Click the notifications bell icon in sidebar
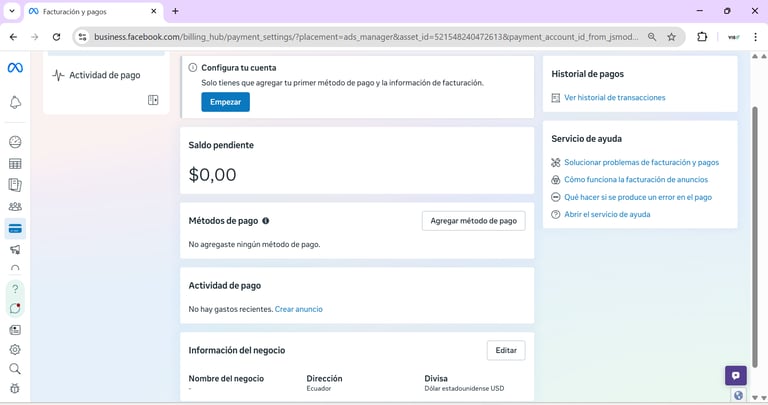 click(15, 103)
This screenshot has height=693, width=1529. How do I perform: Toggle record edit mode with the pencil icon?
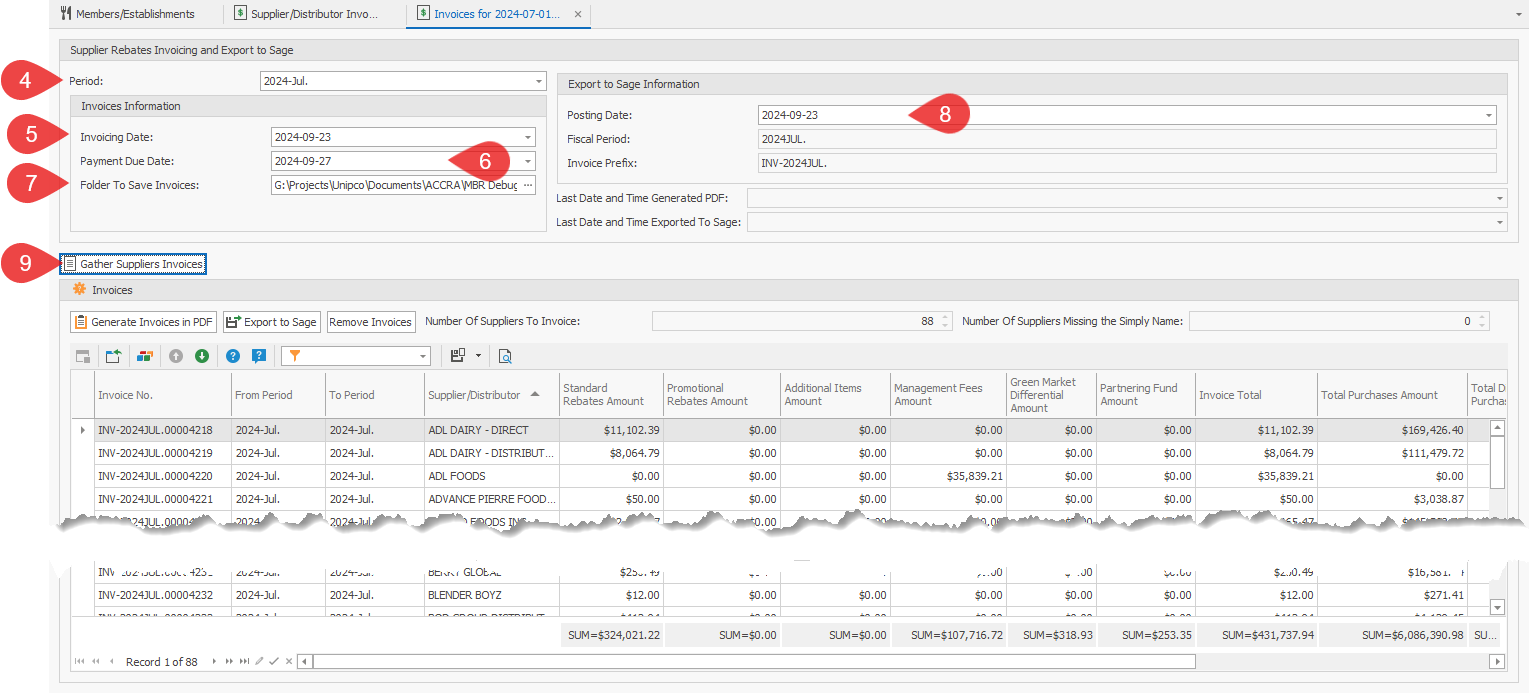pos(260,661)

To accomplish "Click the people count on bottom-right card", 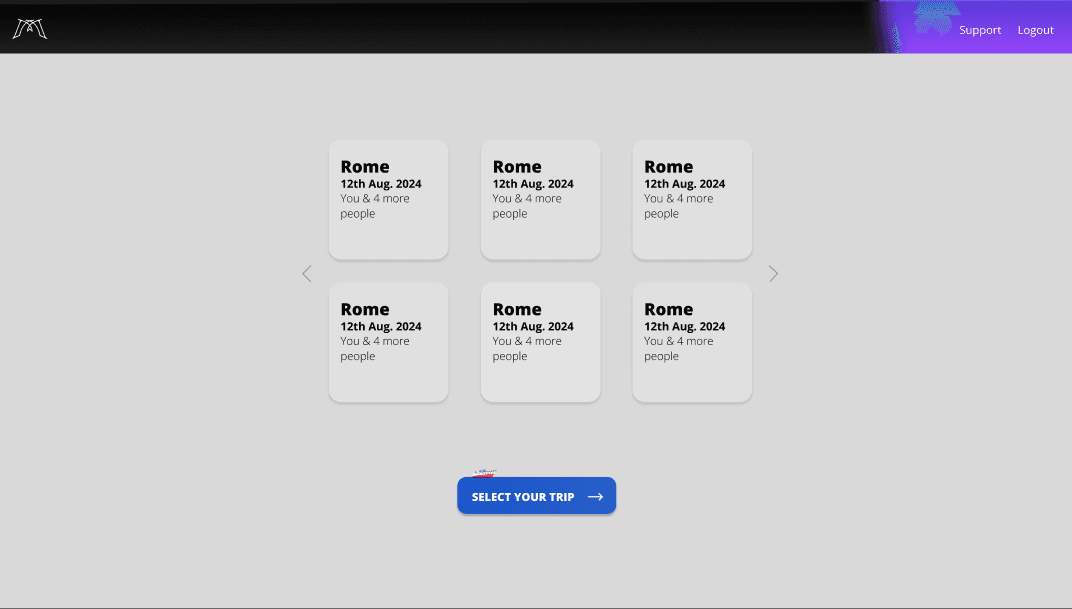I will (x=678, y=349).
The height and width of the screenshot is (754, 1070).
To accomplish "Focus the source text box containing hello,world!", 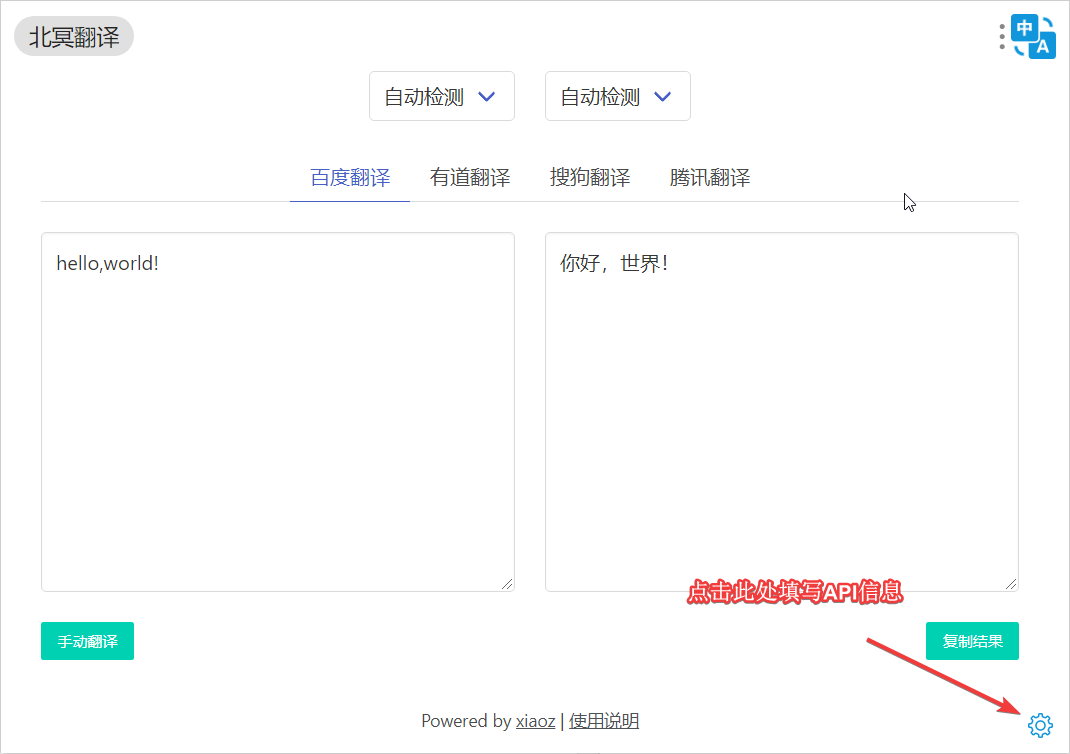I will tap(277, 411).
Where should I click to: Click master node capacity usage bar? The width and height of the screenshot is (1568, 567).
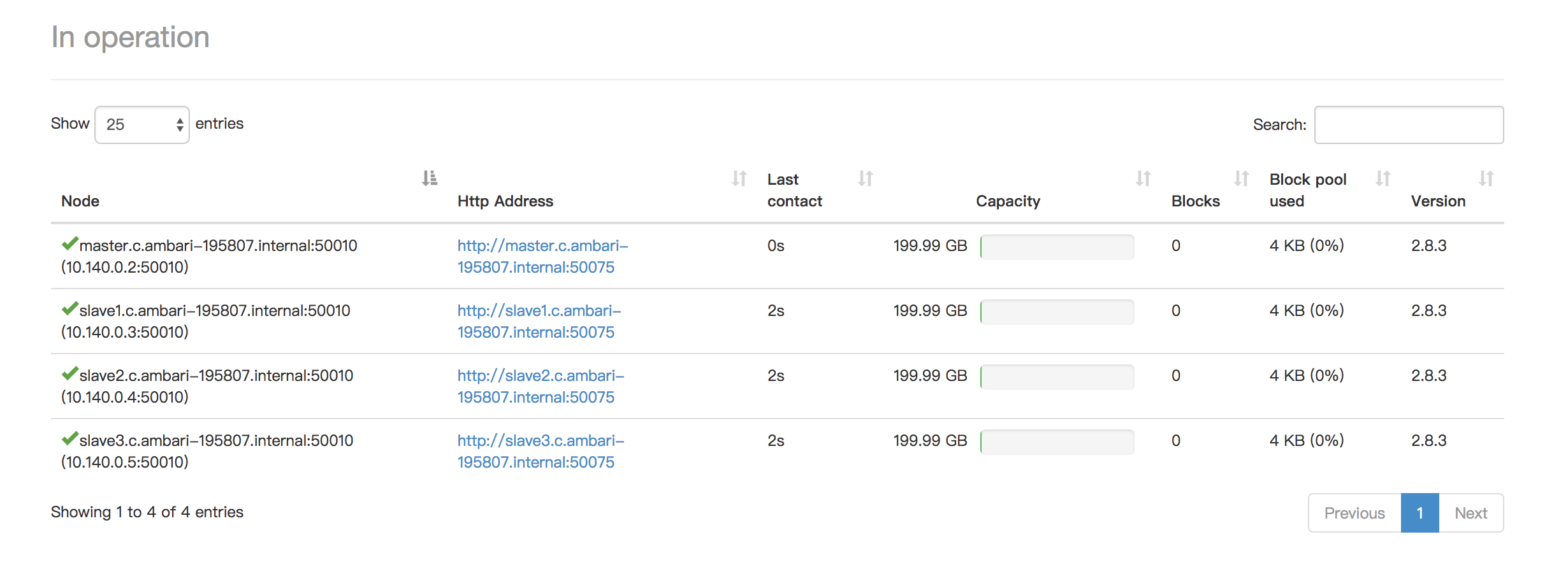1057,247
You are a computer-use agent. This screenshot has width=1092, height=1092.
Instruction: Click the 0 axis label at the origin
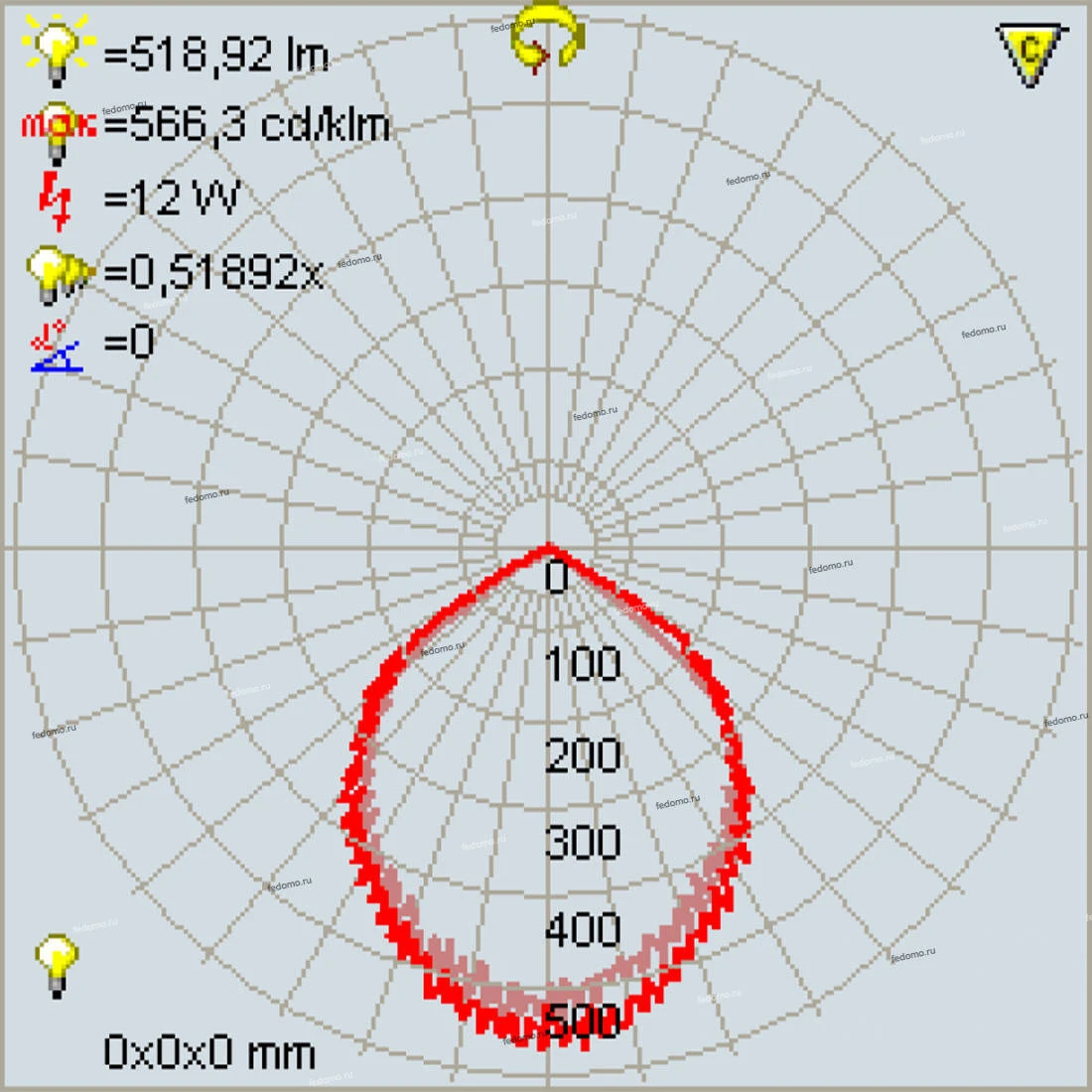point(558,577)
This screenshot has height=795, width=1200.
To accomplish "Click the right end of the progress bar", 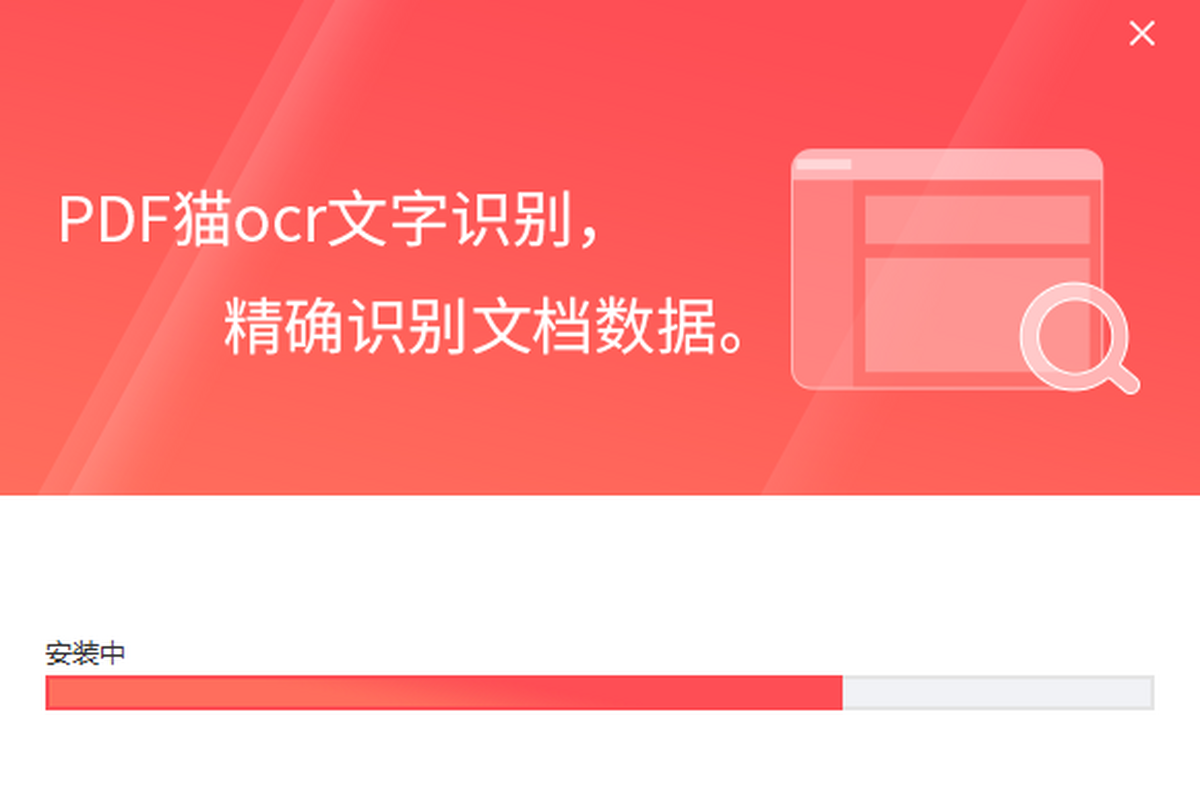I will [1147, 692].
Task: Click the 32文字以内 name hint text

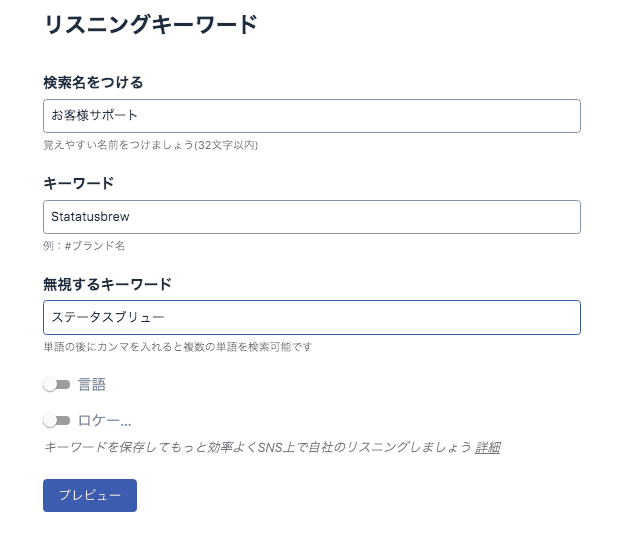Action: [x=150, y=145]
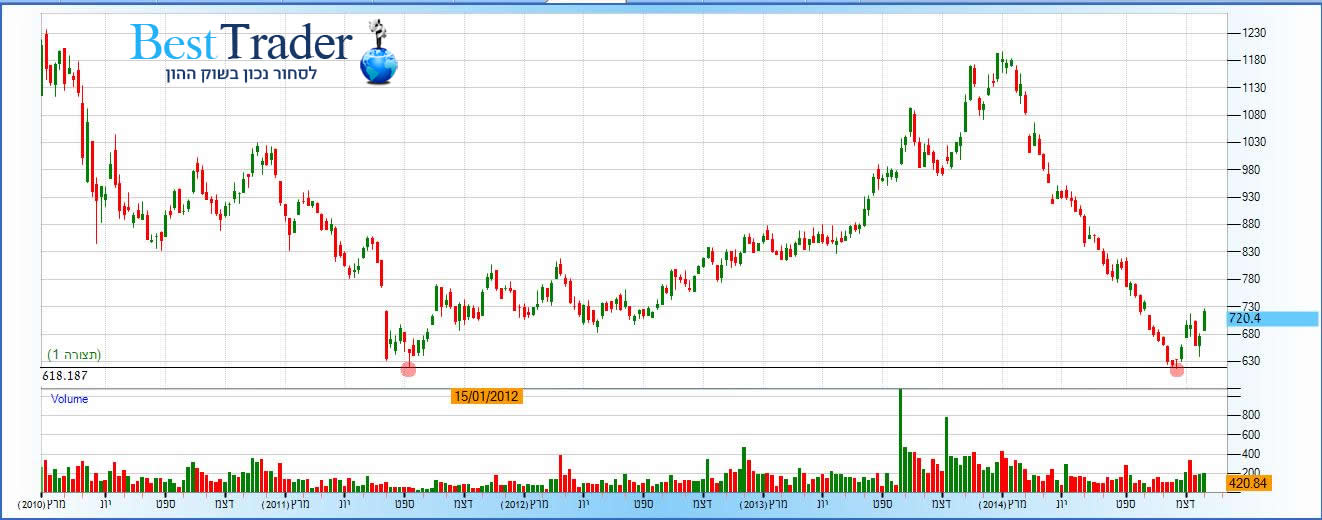Click the BestTrader logo text

241,44
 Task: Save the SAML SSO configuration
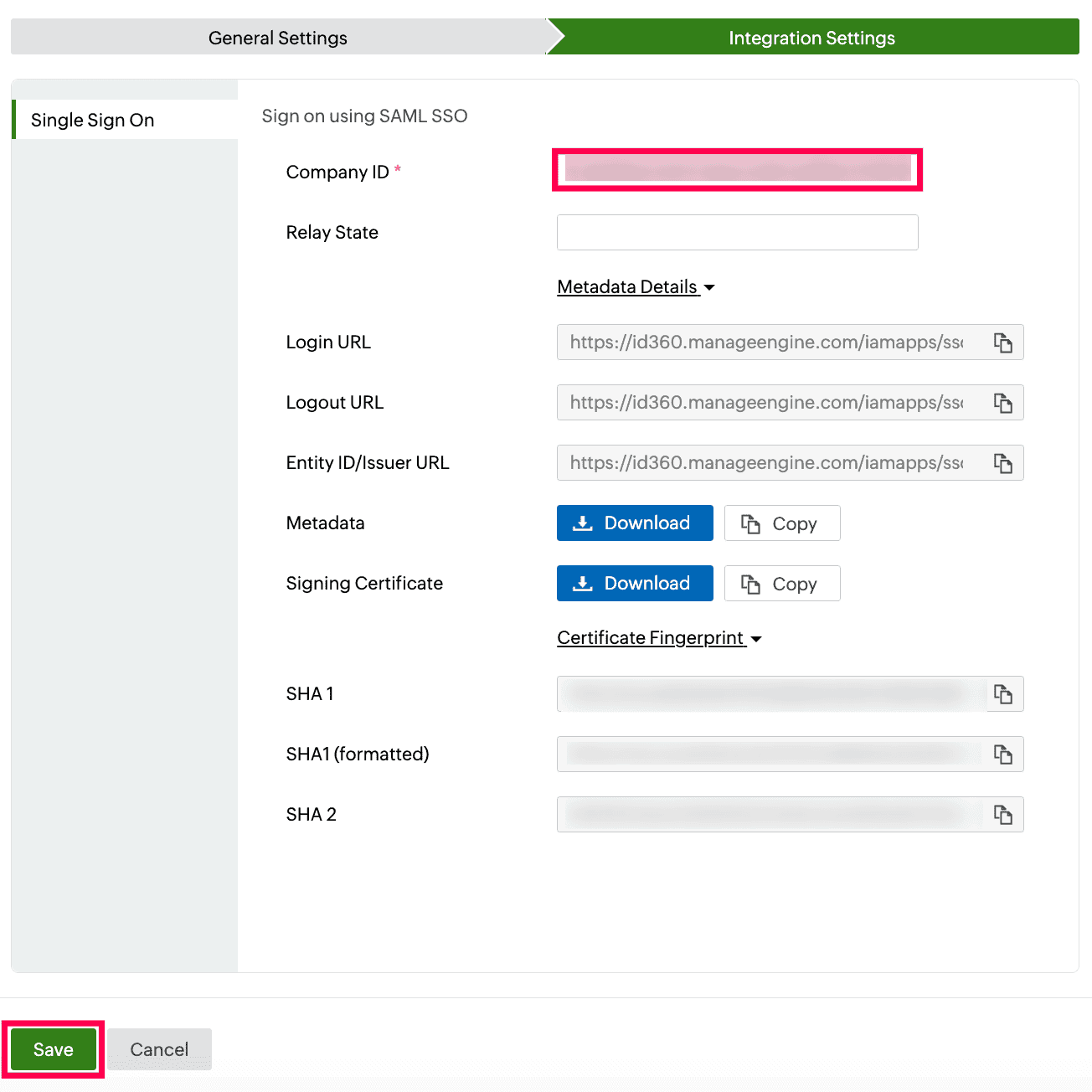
= = = = = = =
## Aim of the task
Repeat nothing but the lines from the one containing "Task: Click the 32文字以内 name hint text" through the last line of the listing, both included, exactly as written, and omit any picture.

## Task output
Task: Click the 32文字以内 name hint text

Action: [x=150, y=145]
Click the BestTrader logo text

241,44
 Task: Save the SAML SSO configuration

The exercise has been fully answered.